QUOTED PASSAGE:

May 01, 1997|By Jonathan Bor | Jonathan Bor,Sun Staff
Nobody has witnessed the ravages of alcoholism more intimately than former Sen. George McGovern, whose daughter Terry fought the disease for 25 years before staggering two years ago into a Wisconsin snowbank and freezing to death.
Yesterday, the former presidential "peace candidate" joined mental health experts at the Johns Hopkins School of Medicine nTC in making a firm statement that another disease -- clinical depression -- often accompanies alcoholism and magnifies its horrors.
"She was an alcoholic and she suffered from clinical depression," McGovern told 850 people attending an annual conference sponsored by the Depression and Related Affective Disorders Association.
The group has made a ritual of featuring celebrities, such as writer William Styron, talk show host Dick Cavett and TV journalist Mike Wallace, who have battled clinical depression.
McGovern brought the audience to its feet with an address that many found touching and heartbreaking.
"She did try until the very end to get on top of alcoholism and the depression, and still we have more questions than answers as to why that was not possible," McGovern said of his daughter, who was 45 when she died.

GIVEN DATA:
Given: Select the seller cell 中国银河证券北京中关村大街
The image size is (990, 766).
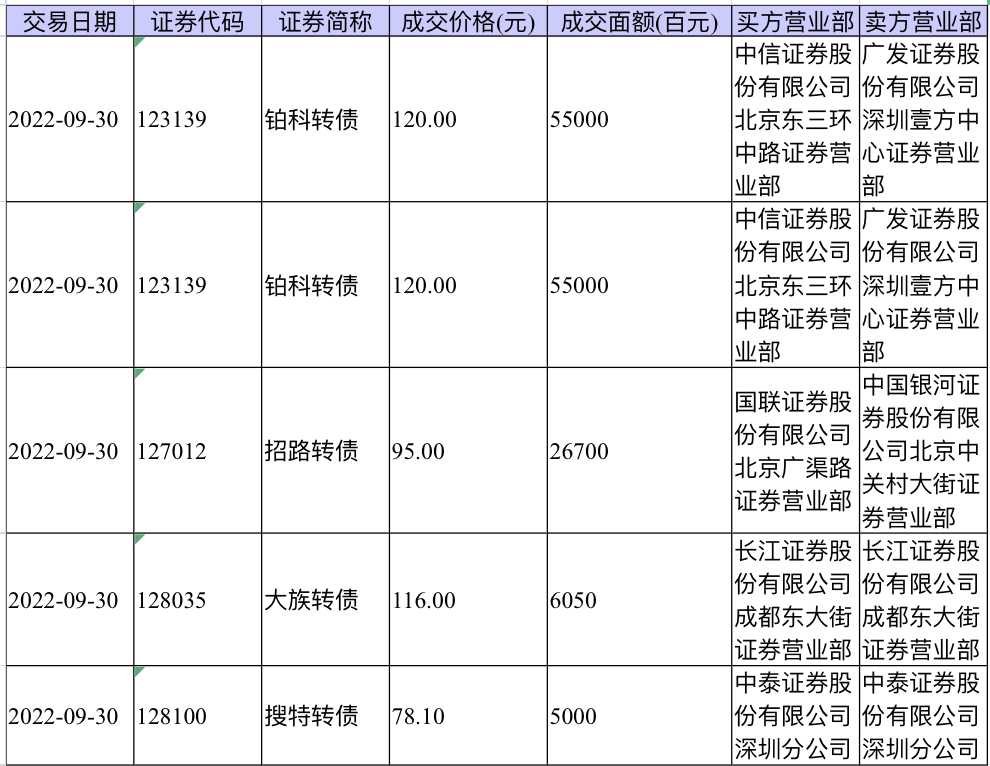Looking at the screenshot, I should tap(924, 450).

EXERCISE TASKS:
[a] Update the part of the McGovern article that opens with the words "The group has" and closes with "battled clinical depression.", changing "celebrities" to "well-known people".
[b] Using the McGovern article, say whether each statement agrees with it, and quote the words that decide it. (i) Terry McGovern fought alcoholism for 25 years. (ii) McGovern spoke to a crowd of 500 people. (iii) Terry McGovern was 45 when she died.

ANSWERS BELOW:
[a]
The group has made a ritual of featuring well-known people, such as writer William Styron, talk show host Dick Cavett and TV journalist Mike Wallace, who have battled clinical depression.

[b]
(i) Yes: "whose daughter Terry fought the disease for 25 years"
(ii) No: "McGovern told 850 people attending an annual conference"
(iii) Yes: "McGovern said of his daughter, who was 45 when she died"